Dignity, Risk and Choice

Education, resources and practice considerations in older adult care

What is Best-Interest Care?

Decision making on behalf of another individual must be done with consideration and knowledge of the individual's values and beliefs. The Personal Directives Act of Nova Scotia section 15(2b) states that in the absence of instructions, a delegate or substitute decision maker (SDM) must act according to what they believe to be the wishes of the individual in their care. 

Best-interest care process IS NOT

  • Arriving at a decision that health care professionals or others believe will lead to their own preferred outcomes. 
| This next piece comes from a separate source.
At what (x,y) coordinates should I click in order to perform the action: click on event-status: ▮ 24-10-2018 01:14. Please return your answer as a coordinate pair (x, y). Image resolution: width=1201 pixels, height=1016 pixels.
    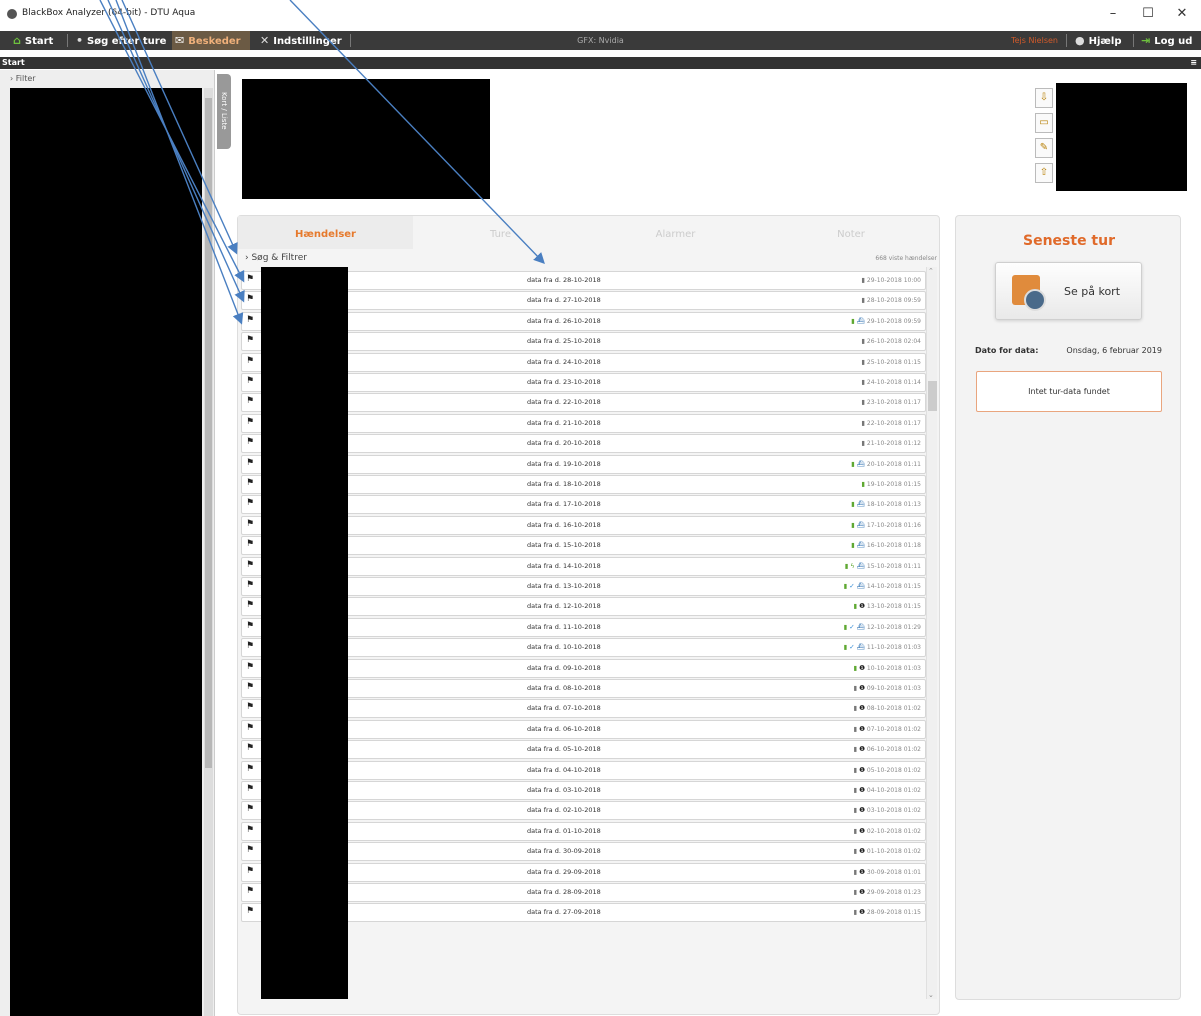
    Looking at the image, I should click on (891, 382).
Best-interest care process IS

  • Arriving at a decision that health care professionals or the decision maker reasonably believe best reflects the person as a unique individual and human being.

What is a Substitute Decision Maker (SDM)?
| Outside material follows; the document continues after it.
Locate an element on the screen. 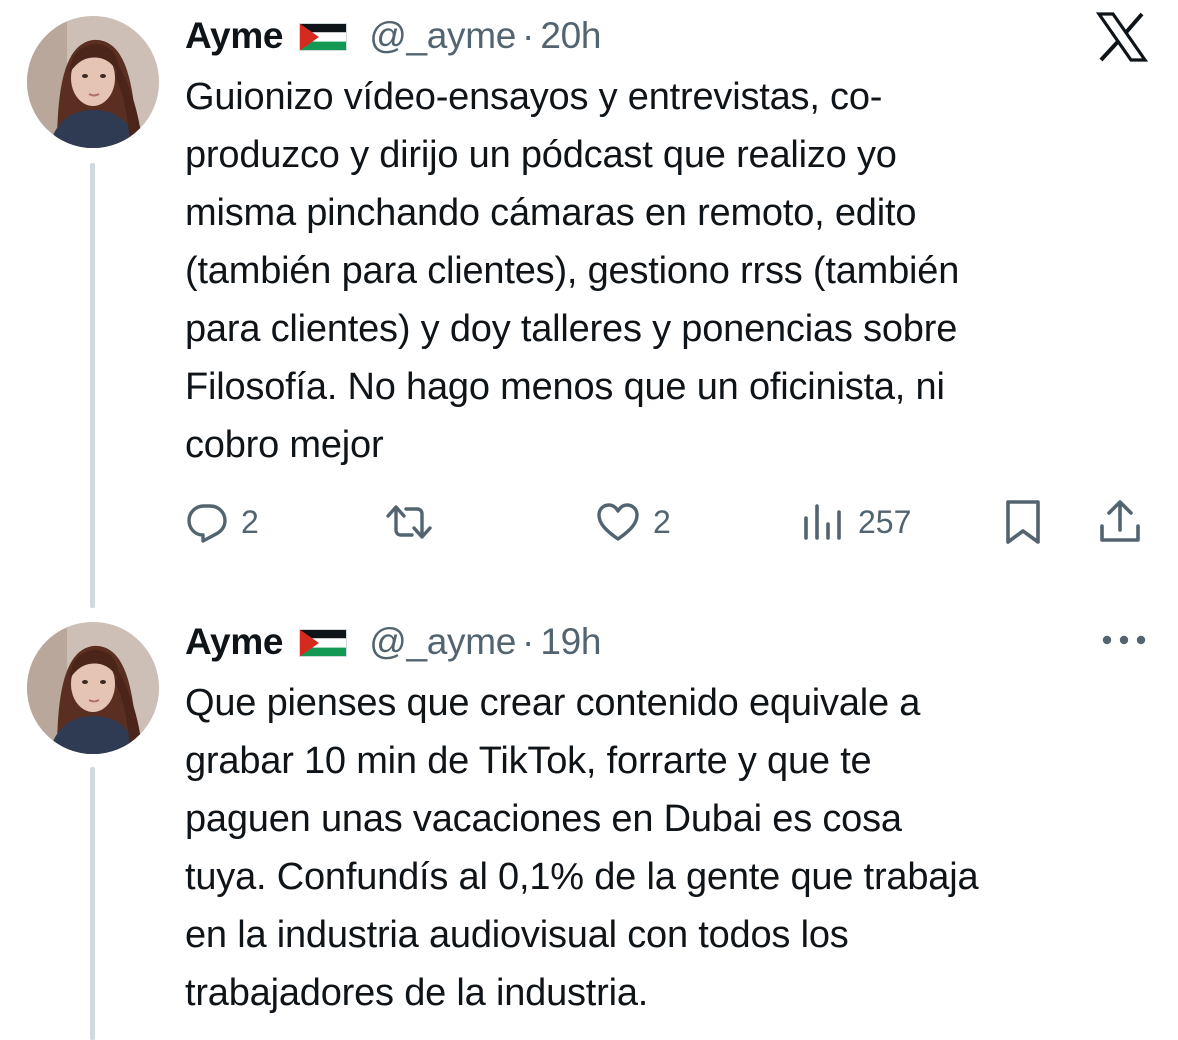  reply-button: 2 is located at coordinates (222, 522).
When an older adult is deemed incapable of making a particular decision, a delegate or substitute decision maker (SDM) can be involved to make the decision(s) for them. 

An SDM may be beneficial to the person experiencing impairment. The role of SDM is challenging because they are now responsible for making decisions on another person's behalf. An SDM may enhance or limit another person's dignity, meaningful risk-taking, and everyday choices.

The following principles, informed by The Mental Capacity Act 2005 (UK), should be considered in best-interest care decision-making:

  • Do not discriminate
    Avoid assumptions based on the person’s age, condition, appearance, or feature of behaviour.
  • Consider all relevant circumstances
    What factors or potential outcomes related to the decision would the person consider most important if making this decision themselves?
  • Evaluate status of capacity
    Is it possible the person could regain capacity? Can the decision wait until then?
  • Reflect on a least restrictive approach
    Have all reasonable ways been tried to optimize the person’s abilities to participate in their own decision-making, or to consider a supportive decision-making model?
  • Review evidence of personal wishes/beliefs
    What evidence is there identifying the person’s wishes, values, and beliefs? How would the individual have made decisions at full capacity?
  • Gather input
    Consider consulting the views of other people who have known the person and could contribute information on their values and ways of making decisions in the past. Balance this with respecting right to confidentiality.


  • How do we approach ethical issues when we believe an SDM is making decisions that are in line with the SDM's beliefs/interests/values rather than in the best interest of the individual in care?
  • What if we identified a strategy to mitigate risk that costs money, which the person has, but the SDM doesn't agree to release the funds?
  • How could we improve our skills in communicating best-interest care to SDMs and other health care professionals?
  • How may convenience or risk aversion lead us to decisions that fail to reflect the individual’s wishes and values?